As falas dos próprios policiais também indicam abusos. “Olha, menina, acho que vamos ter que continuar na nossa sessão porque você não está querendo falar, né?”, diz na gravação um dos policiais militares no interrogatório feito sem mandado judicial de Beatriz Abagge. Na sequência do áudio, Beatriz concorda em “colaborar”. “’Entroxa’ a cabeça desse cara para baixo”, diz o policial ao interrogar Vicente de Paula, o ajudante no terreiro do pai de santo Oswaldo Marcineiro.
Ministério público
Em entrevista à Gazeta do Povo em junho, o promotor do caso, Paulo Sérgio Markowicz, foi enfático ao afirmar que nem ele, nem a equipe da promotoria que atuou no processo jamais foram coniventes com tortura.
Markowicz enviou ofício em março de 2020 à Promotoria de Justiça de Guaratuba comunicando a existência das gravações reveladas por Mizanzuk para que fosse avaliada a possibilidade de serem anexadas aos autos do Caso Evandro. Porém, a Promotoria de Guaratuba arquivou o processo, sob a alegação de que o caso havia prescrito. Por lei, casos de homicídio prescrevem após 20 anos, idade que a morte do menino Evandro completou em 2012.
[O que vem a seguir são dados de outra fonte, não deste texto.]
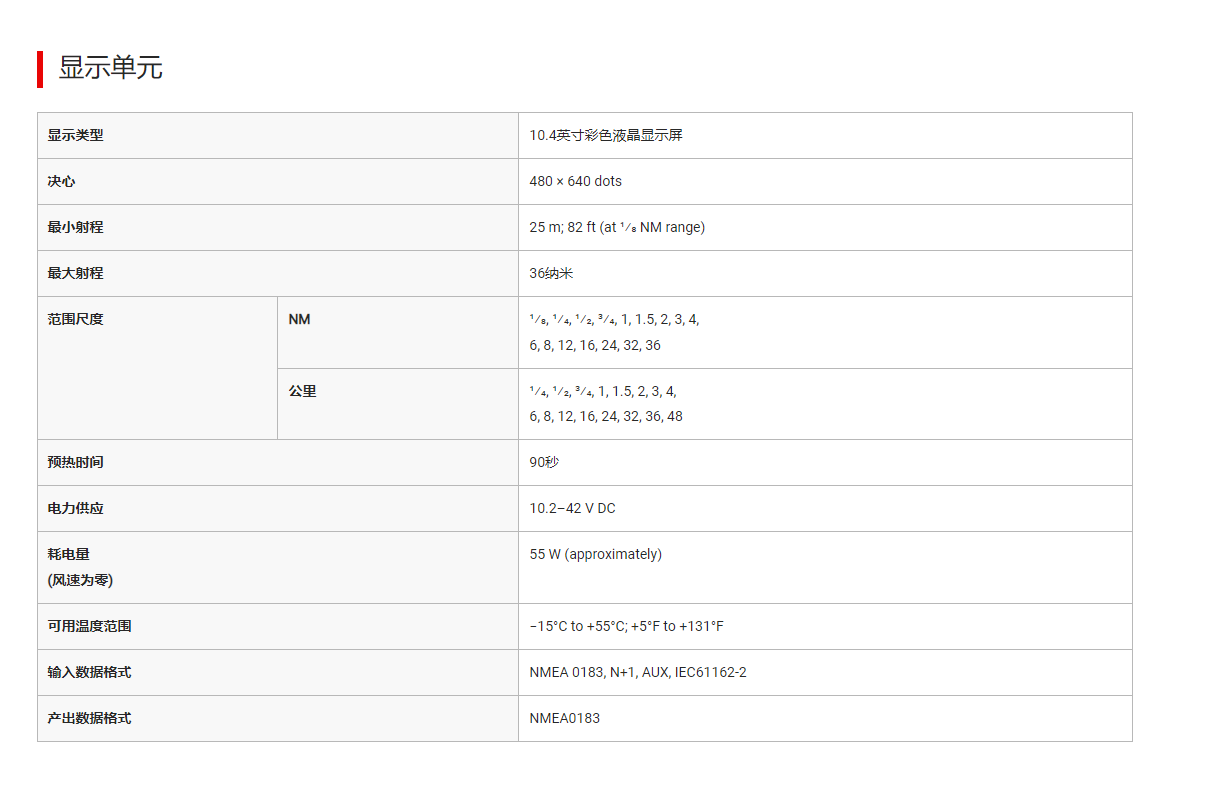Select the 可用温度范围 row label
This screenshot has width=1207, height=798.
(x=89, y=626)
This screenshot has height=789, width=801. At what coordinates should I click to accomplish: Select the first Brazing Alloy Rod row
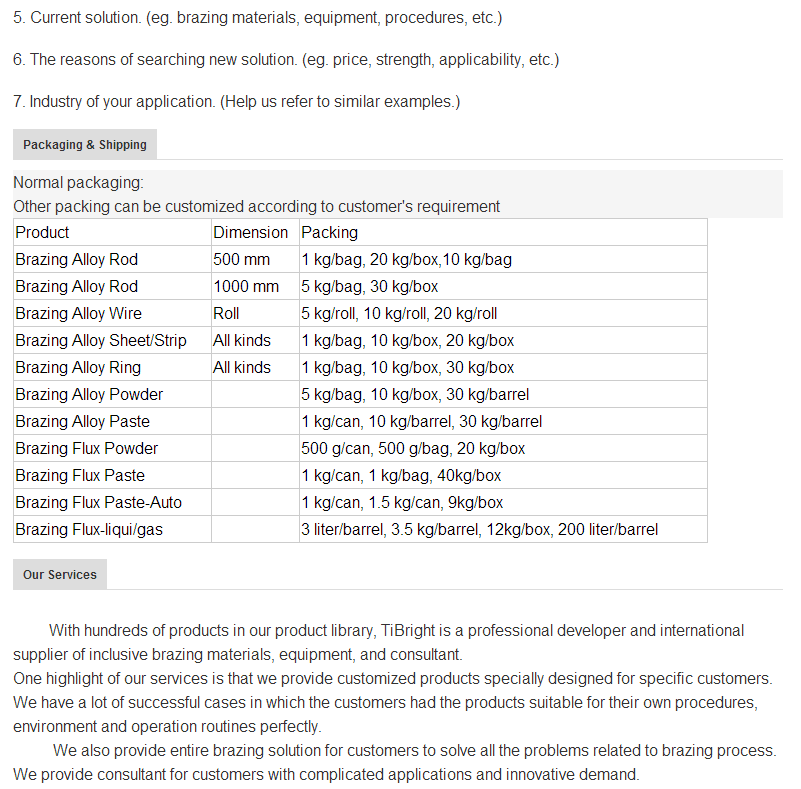(x=360, y=259)
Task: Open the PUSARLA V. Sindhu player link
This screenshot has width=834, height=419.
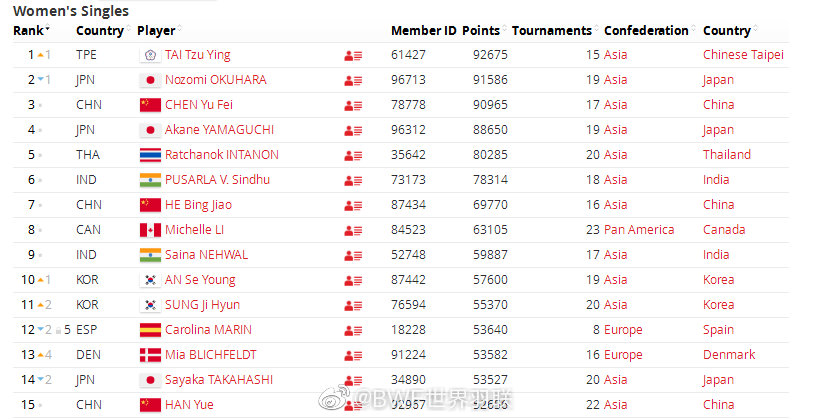Action: coord(217,180)
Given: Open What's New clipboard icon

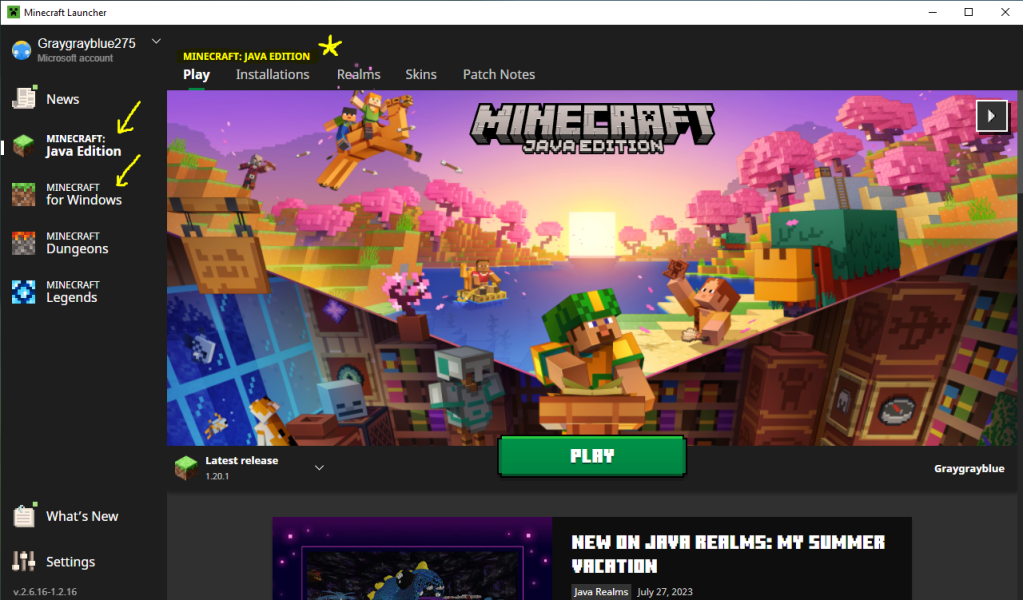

No episódio da série em que ouve as fitas, Markowicz não esconde a surpresa com o conteúdo e avalia como "prato cheio para a defesa" os indícios de tortura. "Sessão do quê? De cinema que não é”, reage o promotor ao trecho em que o policial diz que “vai ter que continuar a sessão” porque Beatriz Abbage não estava “colaborando”.